No matter how you measure it (finger prick, blood draw, or a continuous glucose monitor), it’s important to know what levels you’re aiming for:
Fasting (before meals): 70-99 mg/dL (without diabetes); 80-130 mg/dL (with diabetes)
1-2 hours after meals: Less than 140 mg/dL (without diabetes); less than 180 mg/dL (with diabetes)
HbA1c (3-month average): Below 5.7% (without diabetes); below 7% (with diabetes)
What to Eat to Keep Blood Sugar in Check
The first step is cutting back on added sugar. It shows up under different names, like high fructose corn syrup, dextrose, and maltodextrin. Check food labels and aim to keep added sugars between 25-36 grams a day. If you do need something sweet, go for natural options like coconut nectar, stevia, or raw honey. But it’s not just about cutting sugar. Adding fiber, protein, and healthy fats can help keep your blood sugar steady:
Fiber: Found in veggies, fruits, legumes, nuts, and seeds. It slows down sugar absorption, which prevents blood sugar spikes. Aim for 25-30 grams a day.
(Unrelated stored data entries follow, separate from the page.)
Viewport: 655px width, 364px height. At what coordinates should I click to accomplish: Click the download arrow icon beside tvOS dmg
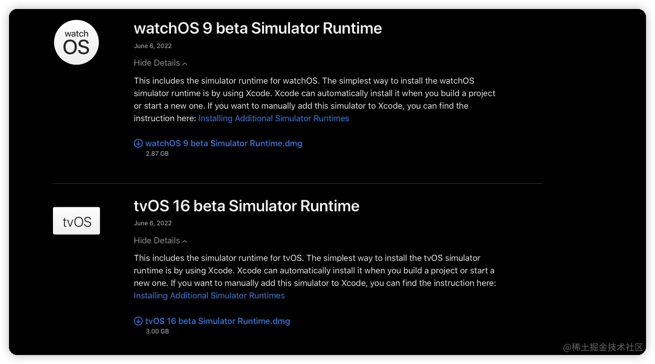[139, 321]
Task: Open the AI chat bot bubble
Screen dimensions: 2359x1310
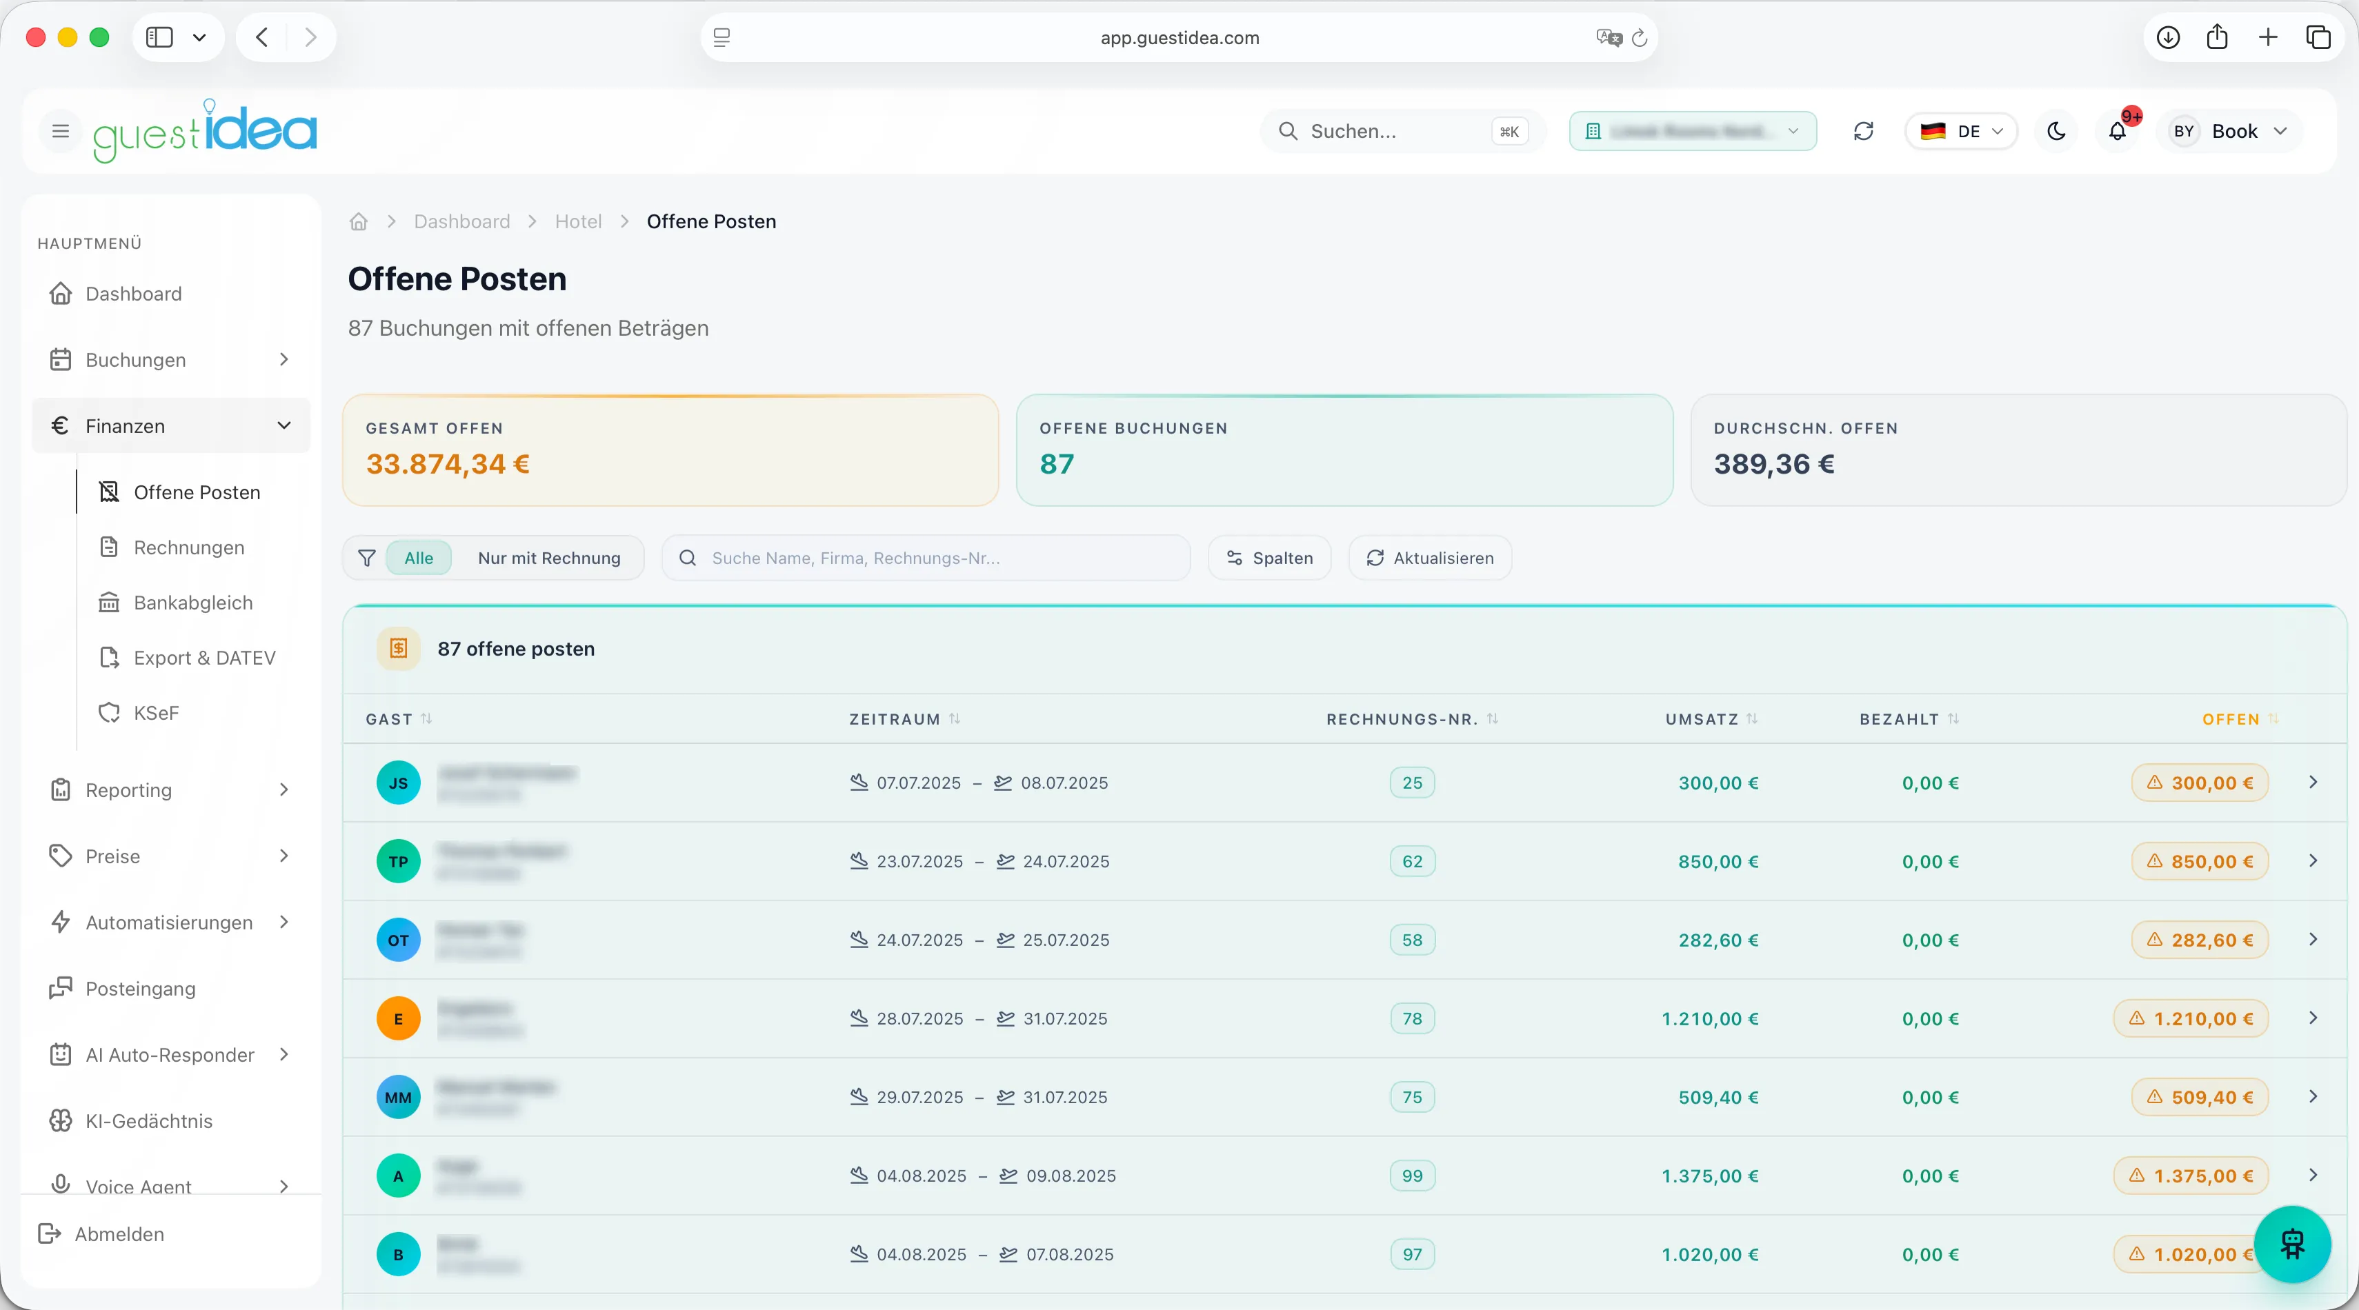Action: pyautogui.click(x=2292, y=1243)
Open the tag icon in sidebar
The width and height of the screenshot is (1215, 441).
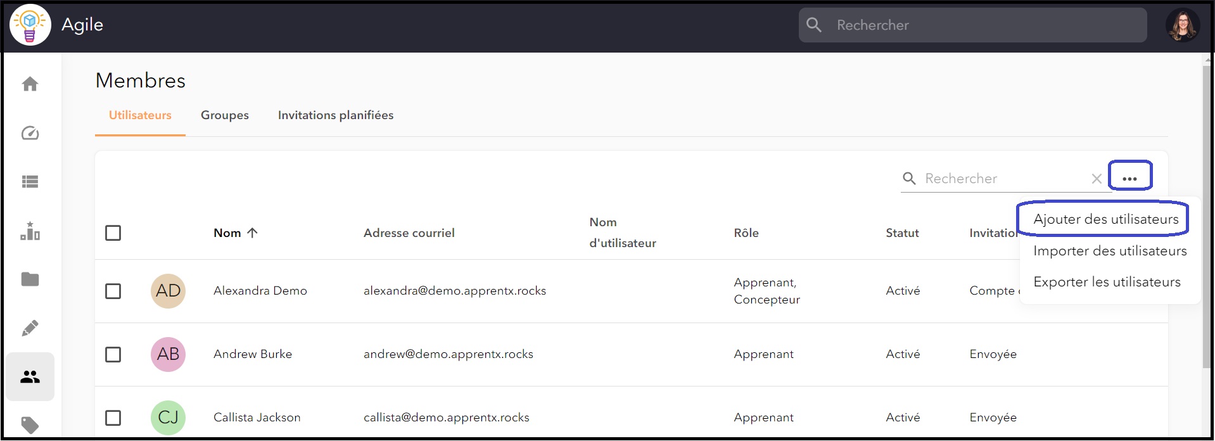(30, 425)
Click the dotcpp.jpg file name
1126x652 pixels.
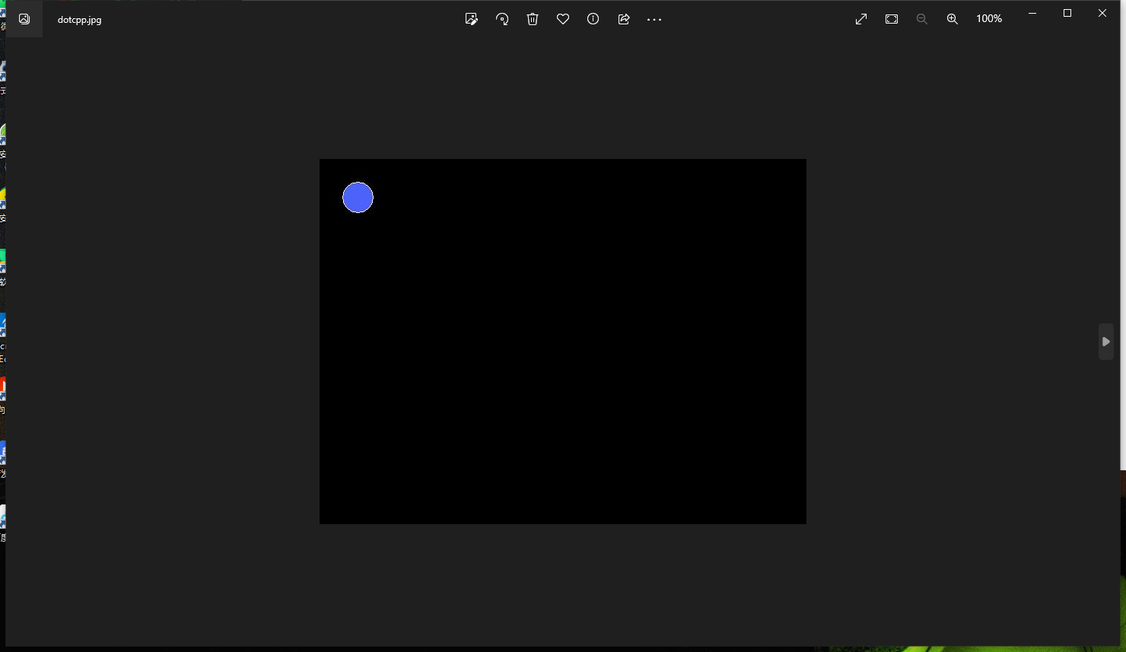(x=79, y=20)
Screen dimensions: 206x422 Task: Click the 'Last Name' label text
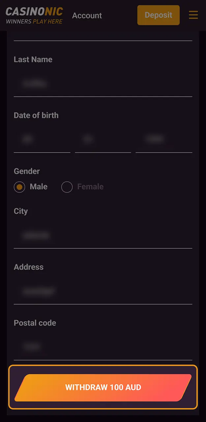33,60
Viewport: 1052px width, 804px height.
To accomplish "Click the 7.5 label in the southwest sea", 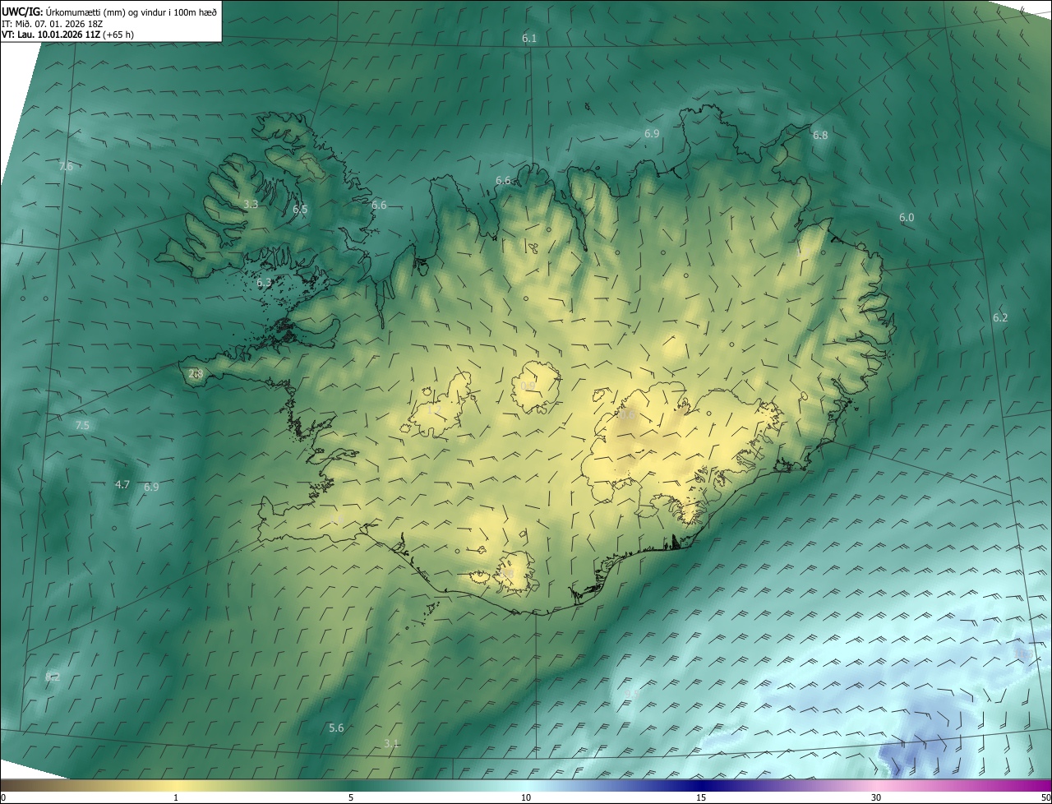I will click(x=82, y=425).
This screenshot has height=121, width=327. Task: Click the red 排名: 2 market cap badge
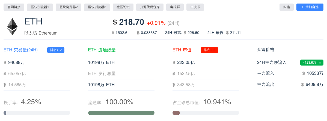[x=209, y=50]
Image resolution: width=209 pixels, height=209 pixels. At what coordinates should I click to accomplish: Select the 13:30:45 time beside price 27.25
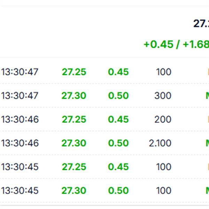(20, 167)
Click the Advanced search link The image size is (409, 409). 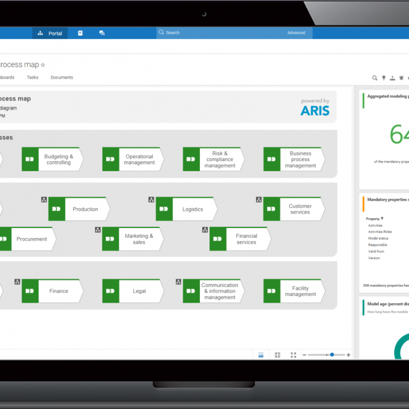tap(296, 33)
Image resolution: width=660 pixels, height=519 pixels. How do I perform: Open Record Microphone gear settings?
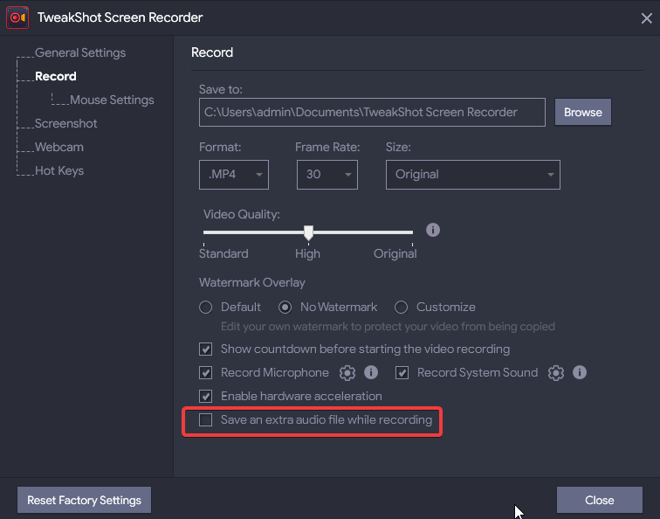[347, 373]
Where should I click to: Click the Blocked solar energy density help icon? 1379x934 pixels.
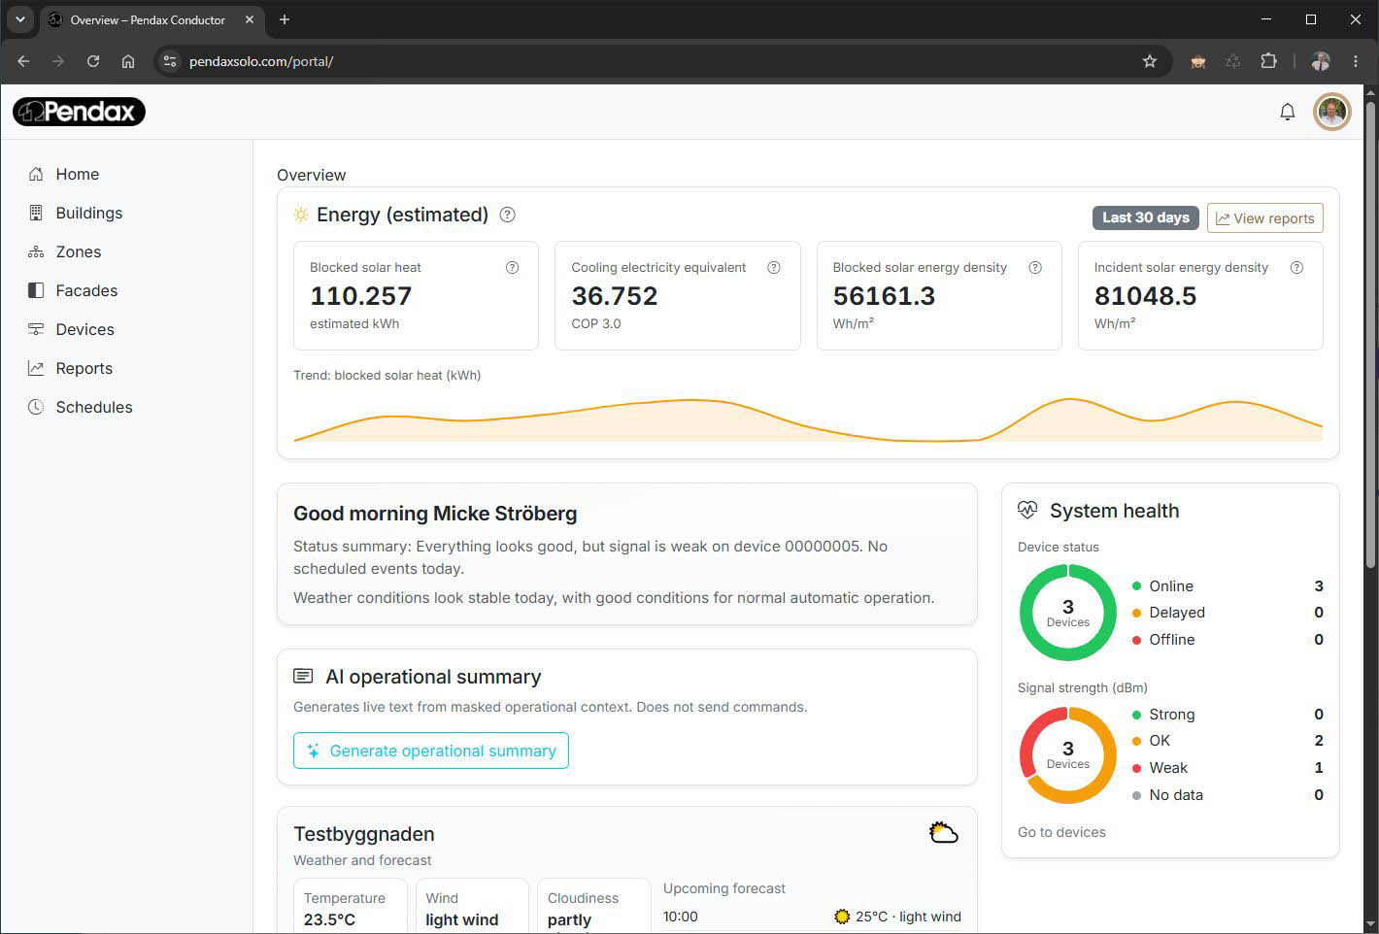[x=1035, y=268]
Protein: Helps stabilize blood sugar, especially when eaten with carbs.
Healthy Fats: Avocados, olive oil, nuts, and seeds are great choices. Meals with fiber, protein, and healthy fats can help keep you full and your blood sugar balanced. So make sure to create meals that are balanced and dense with complex carbs, fiber, healthy fat and protein.
Lifestyle Habits That Also Affect Blood Sugar
Exercise: Being active helps your body use glucose as energy. Try to move for at least 30 minutes a day.
Sleep: Getting at least seven hours of sleep each night can help regulate the hormones that affect your appetite and cravings.
Stress Management: High stress can cause your blood sugar to rise, so finding ways to manage stress is essential.
Supplements That Might Help
These six supplements have some good research behind them. Always check with your doctor before adding anything new:
Berberine: Helps move glucose into cells.
Cinnamon: Can lower blood sugar levels.
Chromium: Supports how your body processes carbs.
Magnesium: May help improve insulin sensitivity.
Alpha Lipoic Acid (ALA): Aids in glucose-to-energy conversion.
Algae: Rich in omega-3s, which can reduce inflammation and improve insulin sensitivity.
By combining these strategies, you can keep your blood sugar levels in a healthier range and boost your overall well-being.